The researchers used systemic AAV delivery to enable broad tissue distribution and target multiple affected organs simultaneously. According to the reported findings, treatment led to improved clinical symptoms, restored enzyme activity in key organs, and reduced pathological substrate accumulation. Improvements were observed in both visceral and neurological manifestations, suggesting that optimized AAV vector design and systemic delivery may help address the multi-organ nature of lysosomal storage diseases.
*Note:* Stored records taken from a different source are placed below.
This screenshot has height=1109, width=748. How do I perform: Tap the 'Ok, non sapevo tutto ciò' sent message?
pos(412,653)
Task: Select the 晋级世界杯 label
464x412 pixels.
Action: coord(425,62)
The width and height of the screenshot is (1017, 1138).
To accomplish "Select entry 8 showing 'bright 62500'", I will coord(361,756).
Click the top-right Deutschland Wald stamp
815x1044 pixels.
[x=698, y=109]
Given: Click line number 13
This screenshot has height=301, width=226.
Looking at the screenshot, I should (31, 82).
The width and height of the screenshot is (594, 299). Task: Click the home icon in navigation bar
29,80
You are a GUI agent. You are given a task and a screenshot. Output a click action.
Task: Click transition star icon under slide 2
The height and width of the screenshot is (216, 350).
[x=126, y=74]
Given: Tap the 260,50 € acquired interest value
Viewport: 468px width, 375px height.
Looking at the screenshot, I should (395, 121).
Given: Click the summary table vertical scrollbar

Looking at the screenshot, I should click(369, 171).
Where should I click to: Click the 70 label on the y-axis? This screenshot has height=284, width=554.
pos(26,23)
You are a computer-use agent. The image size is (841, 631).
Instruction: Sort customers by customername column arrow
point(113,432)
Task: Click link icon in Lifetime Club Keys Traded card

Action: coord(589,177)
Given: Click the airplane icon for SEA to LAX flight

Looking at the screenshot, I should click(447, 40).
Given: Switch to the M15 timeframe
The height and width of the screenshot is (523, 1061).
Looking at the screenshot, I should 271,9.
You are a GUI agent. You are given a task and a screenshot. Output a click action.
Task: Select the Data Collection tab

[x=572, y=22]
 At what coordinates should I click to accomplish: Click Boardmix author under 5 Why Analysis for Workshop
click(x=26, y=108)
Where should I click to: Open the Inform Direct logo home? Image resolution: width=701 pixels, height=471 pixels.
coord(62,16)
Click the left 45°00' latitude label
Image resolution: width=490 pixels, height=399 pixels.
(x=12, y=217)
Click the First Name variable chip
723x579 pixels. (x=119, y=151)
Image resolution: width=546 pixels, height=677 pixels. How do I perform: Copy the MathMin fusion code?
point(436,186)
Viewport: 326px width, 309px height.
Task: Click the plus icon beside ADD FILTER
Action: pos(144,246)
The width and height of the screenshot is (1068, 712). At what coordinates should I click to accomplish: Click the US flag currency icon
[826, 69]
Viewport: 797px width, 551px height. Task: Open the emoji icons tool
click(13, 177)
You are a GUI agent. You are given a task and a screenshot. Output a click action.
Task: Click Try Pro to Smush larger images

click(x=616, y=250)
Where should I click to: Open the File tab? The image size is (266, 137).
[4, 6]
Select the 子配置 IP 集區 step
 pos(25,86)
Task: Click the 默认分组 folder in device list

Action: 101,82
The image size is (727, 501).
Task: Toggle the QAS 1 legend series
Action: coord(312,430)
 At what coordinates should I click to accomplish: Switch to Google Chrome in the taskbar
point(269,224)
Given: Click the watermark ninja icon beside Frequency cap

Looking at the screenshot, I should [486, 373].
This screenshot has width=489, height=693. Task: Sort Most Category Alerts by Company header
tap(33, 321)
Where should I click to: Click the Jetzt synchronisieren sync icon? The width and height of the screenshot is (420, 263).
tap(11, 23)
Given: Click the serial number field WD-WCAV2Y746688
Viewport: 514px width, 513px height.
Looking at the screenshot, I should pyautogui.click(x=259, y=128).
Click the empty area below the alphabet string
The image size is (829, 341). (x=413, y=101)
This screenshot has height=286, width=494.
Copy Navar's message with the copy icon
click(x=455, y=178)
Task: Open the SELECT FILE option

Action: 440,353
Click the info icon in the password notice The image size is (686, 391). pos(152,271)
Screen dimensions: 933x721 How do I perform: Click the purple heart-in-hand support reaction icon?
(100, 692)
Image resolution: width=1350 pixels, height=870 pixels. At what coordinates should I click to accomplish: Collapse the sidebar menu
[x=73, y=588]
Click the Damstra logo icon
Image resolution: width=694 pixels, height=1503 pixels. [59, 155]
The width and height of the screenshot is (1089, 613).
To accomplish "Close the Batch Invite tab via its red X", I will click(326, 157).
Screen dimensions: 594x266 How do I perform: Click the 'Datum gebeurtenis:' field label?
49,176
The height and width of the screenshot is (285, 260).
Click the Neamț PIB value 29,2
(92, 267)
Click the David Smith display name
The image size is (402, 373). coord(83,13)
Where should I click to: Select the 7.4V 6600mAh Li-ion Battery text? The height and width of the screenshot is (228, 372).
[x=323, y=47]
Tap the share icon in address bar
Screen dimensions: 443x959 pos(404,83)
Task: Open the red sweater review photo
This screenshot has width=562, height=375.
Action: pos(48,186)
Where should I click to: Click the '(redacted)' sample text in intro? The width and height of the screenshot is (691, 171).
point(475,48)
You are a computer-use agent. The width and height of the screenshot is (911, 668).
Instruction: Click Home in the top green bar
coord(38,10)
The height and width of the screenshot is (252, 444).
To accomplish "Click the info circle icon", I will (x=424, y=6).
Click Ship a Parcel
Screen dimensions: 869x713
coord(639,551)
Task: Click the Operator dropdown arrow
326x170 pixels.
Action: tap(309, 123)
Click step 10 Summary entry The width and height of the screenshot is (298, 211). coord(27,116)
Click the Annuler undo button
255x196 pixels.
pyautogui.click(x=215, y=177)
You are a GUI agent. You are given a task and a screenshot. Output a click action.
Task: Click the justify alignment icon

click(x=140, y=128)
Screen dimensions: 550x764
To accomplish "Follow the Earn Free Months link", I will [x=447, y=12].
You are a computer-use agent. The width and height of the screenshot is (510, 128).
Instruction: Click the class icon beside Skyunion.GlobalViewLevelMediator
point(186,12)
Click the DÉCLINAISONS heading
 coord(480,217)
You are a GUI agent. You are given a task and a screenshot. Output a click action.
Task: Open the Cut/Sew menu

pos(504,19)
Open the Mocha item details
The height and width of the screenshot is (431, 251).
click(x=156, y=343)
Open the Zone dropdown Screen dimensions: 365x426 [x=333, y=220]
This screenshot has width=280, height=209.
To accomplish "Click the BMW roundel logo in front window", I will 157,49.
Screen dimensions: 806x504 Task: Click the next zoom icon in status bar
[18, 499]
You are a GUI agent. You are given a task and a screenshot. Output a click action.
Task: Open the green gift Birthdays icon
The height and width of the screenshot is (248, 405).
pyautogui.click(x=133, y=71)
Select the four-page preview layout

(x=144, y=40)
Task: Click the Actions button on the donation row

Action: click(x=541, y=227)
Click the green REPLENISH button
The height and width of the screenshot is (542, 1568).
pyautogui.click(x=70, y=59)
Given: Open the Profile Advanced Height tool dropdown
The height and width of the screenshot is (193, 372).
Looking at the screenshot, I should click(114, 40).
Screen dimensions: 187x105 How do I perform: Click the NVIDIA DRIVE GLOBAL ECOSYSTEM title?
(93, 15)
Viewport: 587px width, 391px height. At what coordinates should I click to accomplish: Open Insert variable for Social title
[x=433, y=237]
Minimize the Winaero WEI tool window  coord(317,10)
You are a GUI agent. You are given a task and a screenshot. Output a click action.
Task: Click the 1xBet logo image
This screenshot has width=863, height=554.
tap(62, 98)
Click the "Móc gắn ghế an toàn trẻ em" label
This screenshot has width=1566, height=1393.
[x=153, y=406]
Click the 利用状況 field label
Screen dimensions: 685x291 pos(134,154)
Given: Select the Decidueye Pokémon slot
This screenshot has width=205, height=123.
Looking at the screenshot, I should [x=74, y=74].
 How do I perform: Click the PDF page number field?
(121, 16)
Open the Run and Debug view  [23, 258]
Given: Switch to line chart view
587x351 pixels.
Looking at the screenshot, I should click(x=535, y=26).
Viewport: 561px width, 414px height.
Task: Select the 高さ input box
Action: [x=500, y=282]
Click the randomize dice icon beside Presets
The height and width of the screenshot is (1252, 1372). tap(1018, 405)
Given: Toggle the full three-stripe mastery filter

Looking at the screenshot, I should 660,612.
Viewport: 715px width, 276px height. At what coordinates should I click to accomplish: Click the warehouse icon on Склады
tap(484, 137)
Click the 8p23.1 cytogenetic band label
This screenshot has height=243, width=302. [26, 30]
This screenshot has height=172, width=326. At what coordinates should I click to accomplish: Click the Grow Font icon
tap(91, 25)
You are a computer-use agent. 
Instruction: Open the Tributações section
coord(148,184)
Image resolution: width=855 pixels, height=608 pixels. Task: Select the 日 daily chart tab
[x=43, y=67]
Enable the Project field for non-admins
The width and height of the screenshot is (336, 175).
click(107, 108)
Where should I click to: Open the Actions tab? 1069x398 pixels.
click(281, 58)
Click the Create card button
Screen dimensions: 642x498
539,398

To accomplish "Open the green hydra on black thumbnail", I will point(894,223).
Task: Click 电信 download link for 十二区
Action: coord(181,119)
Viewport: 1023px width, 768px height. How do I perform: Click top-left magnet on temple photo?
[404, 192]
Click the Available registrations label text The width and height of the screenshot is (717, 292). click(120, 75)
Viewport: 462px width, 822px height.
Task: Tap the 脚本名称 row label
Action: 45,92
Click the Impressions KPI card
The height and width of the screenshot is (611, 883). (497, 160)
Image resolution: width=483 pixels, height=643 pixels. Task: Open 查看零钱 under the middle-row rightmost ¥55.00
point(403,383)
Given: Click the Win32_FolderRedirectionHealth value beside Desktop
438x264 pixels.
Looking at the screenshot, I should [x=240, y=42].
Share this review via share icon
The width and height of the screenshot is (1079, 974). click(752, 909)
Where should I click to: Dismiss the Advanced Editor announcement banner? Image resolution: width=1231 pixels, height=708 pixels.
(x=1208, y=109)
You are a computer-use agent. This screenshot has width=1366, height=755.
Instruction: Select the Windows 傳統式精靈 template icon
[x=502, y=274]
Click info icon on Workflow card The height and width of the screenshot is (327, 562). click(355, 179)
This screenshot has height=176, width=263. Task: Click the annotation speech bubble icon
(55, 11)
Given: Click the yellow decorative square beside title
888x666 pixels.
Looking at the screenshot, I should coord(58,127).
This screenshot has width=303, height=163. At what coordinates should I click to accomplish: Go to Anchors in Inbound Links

The study also highlighted several translational considerations, including durable therapeutic transgene expression, a favorable safety profile during the monitoring period, and limited immune-mediated adverse events. The vector strategy incorporated capsid and promoter engineering to enhance tissue tropism and transgene expression, with additional attention to dose optimization, biodistribution, and manufacturing scalability. While the authors emphasized the need for longer-term studies to confirm durability and monitor late-onset safety risks, the findings support the potential of systemic AAV gene therapy as a promising approach for advanced lysosomal storage diseases.